▽
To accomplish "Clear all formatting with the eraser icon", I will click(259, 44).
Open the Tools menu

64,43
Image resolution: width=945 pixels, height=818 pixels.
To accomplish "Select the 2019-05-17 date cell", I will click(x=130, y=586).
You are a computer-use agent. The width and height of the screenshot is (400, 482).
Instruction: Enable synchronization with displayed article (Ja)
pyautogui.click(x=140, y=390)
△
▽
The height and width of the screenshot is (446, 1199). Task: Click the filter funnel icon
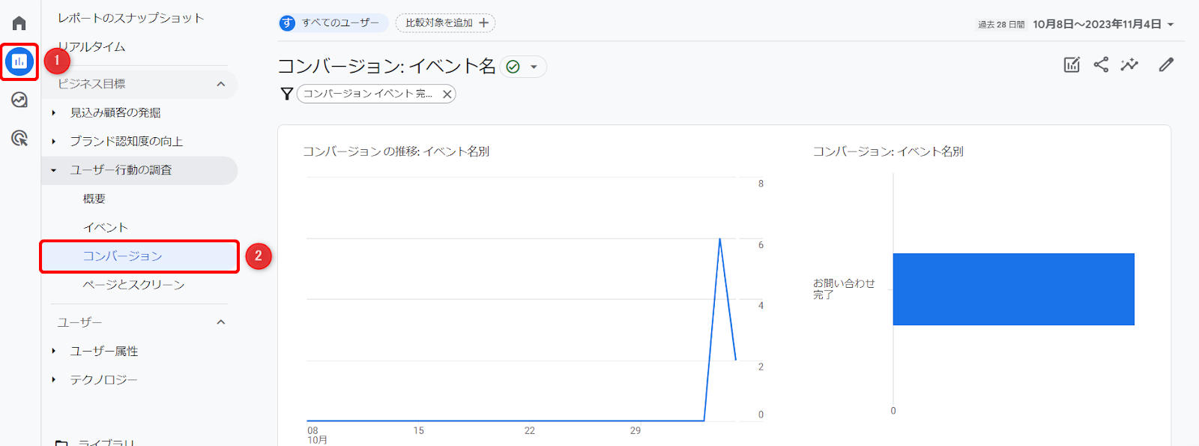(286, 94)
△
* _Exercise description_
Within the data above, filter for lines containing the word "accomplish" and copy each one.

* _The answer_
To accomplish "Clear all formatting with the eraser icon", I will click(259, 44).
To accomplish "Select the 2019-05-17 date cell", I will click(x=130, y=586).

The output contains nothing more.